2. Any thing that comforts, gladdens and exhilarates; as, good news is a cordial to the mind.

CORDIALITY, n.

1. Relation to the heart. [Not used.]

2. Sincerity; freedom from hypocrisy; sincere affection and kindness.

Our friends were received with cordiality.

CORDIALLY, adv. Heartily; sincerely; without hypocrisy; with real affection.

The Christian cordially receives the doctrines of grace.

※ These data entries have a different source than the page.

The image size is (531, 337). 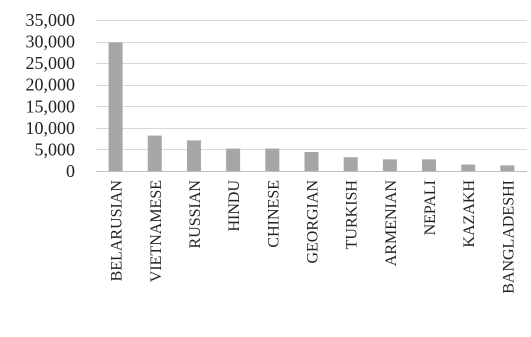 What do you see at coordinates (430, 208) in the screenshot?
I see `x-tick-label: NEPALI` at bounding box center [430, 208].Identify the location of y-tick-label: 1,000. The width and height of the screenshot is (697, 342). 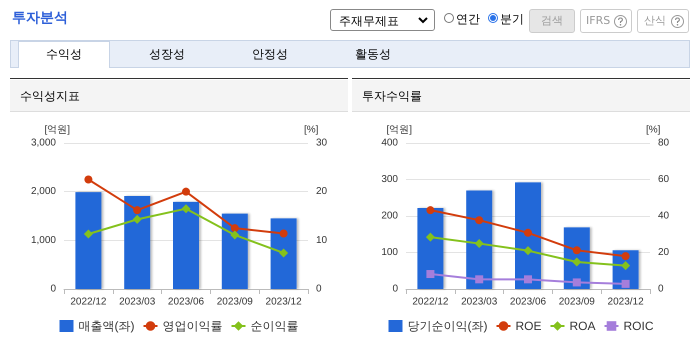
(43, 240).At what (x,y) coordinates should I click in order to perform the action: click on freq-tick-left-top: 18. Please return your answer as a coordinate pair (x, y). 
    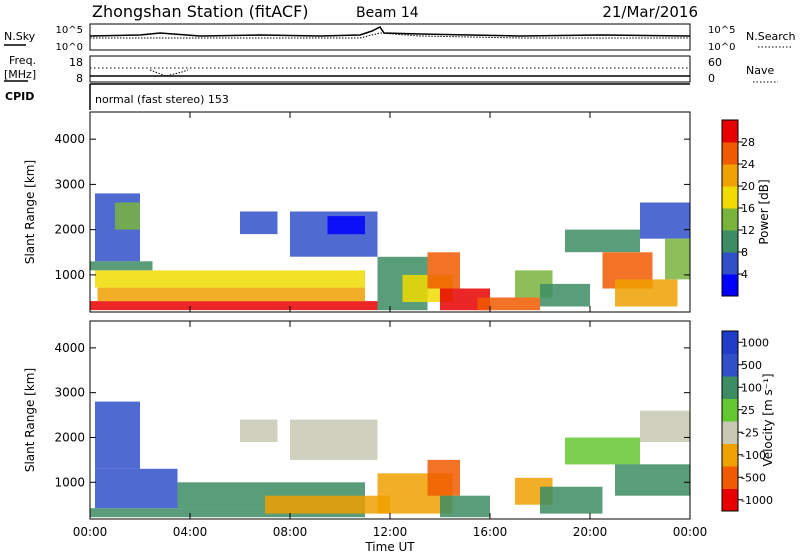
    Looking at the image, I should click on (76, 62).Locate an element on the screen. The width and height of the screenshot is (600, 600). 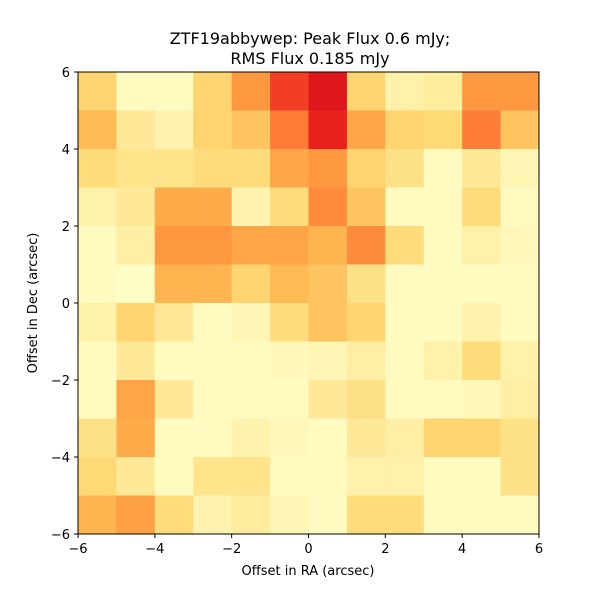
x-axis-label: Offset in RA (arcsec) is located at coordinates (308, 572).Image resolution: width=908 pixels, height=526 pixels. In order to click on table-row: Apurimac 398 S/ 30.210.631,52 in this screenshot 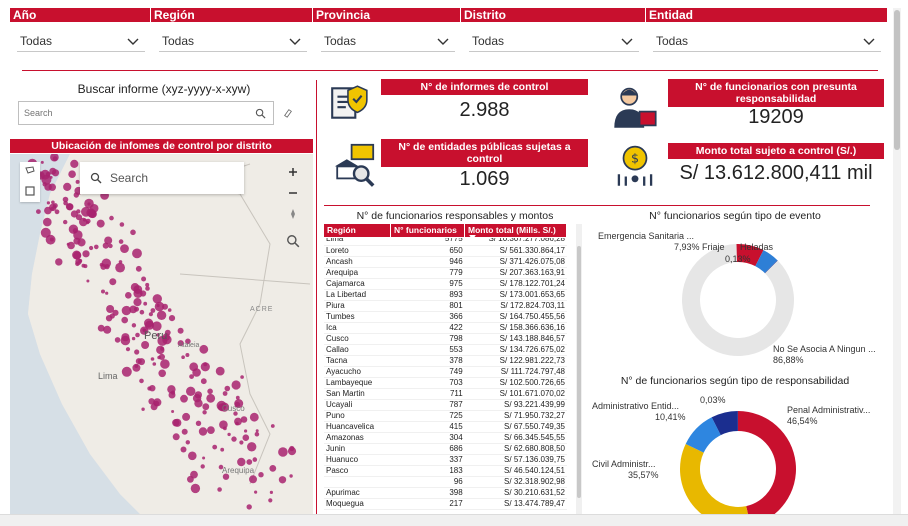, I will do `click(446, 493)`.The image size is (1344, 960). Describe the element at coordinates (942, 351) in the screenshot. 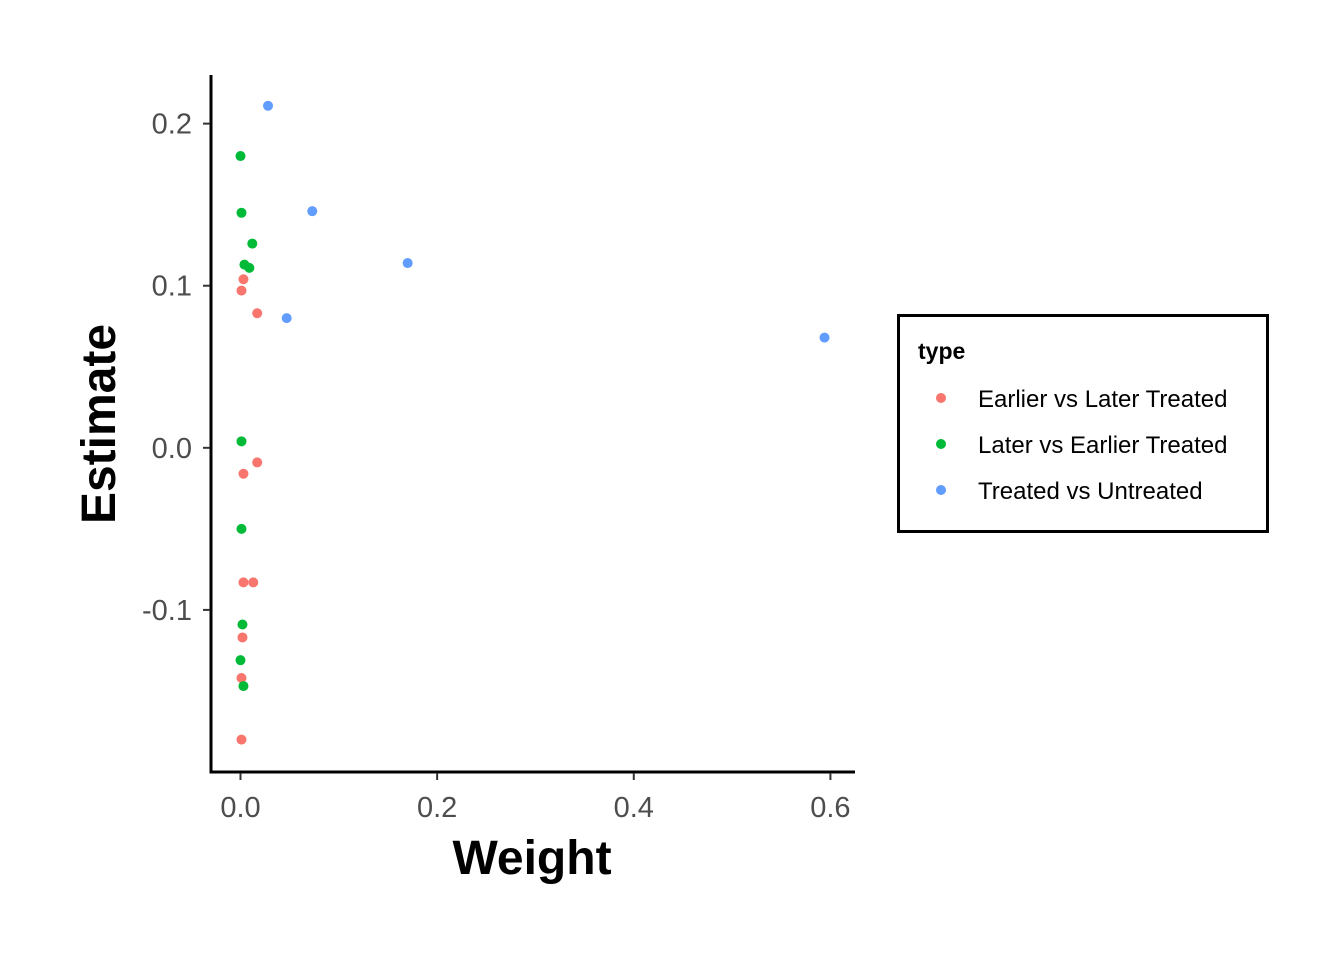

I see `legend-title: type` at that location.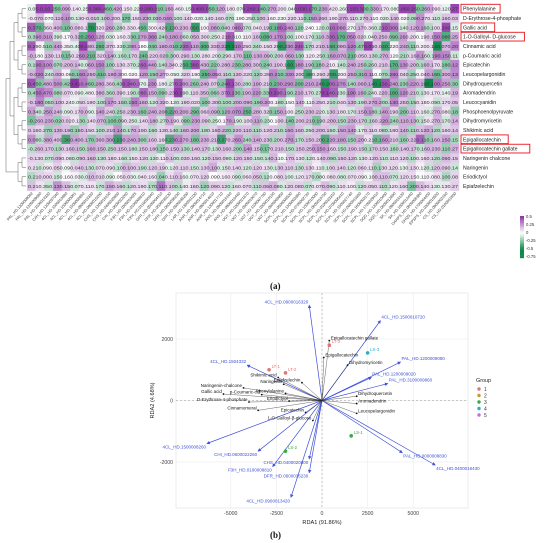 The width and height of the screenshot is (550, 543). I want to click on legend-title: Group, so click(484, 381).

CORDIERITE, n. The mineral called otherwise iolite and dichroite.

CORDIFORM, a. [L., the heart, and form.] Heart-shaped; having the form of the human heart.

CORDINER, n. [Not used. See Cordwainer.]

CORDON, n. [See Cord.]

1. In fortification, a row of stones jutting before the rampart, and the basis of the parapet; or a row of stones between the wall of a fortress which lies aslope, and the parapet which is perpendicular; serving as an ornament, and used only in fortifications of stone-work.

2. In military language, a line or series of military posts; as a cordon of troops.

CORDOVAN, n. Spanish leather.

CORDUROY, n. A thick cotton stuffribbed.

CORDWAIN, n. Spanish leather; goatskin tanned and dressed.

CORDWAINER, n. [from cordwain.] A shoemaker. This word was formerly written cordiners. It is evidently from the French cordouan, cordouannier; properly, a worker in cordwain, or cordovan leather.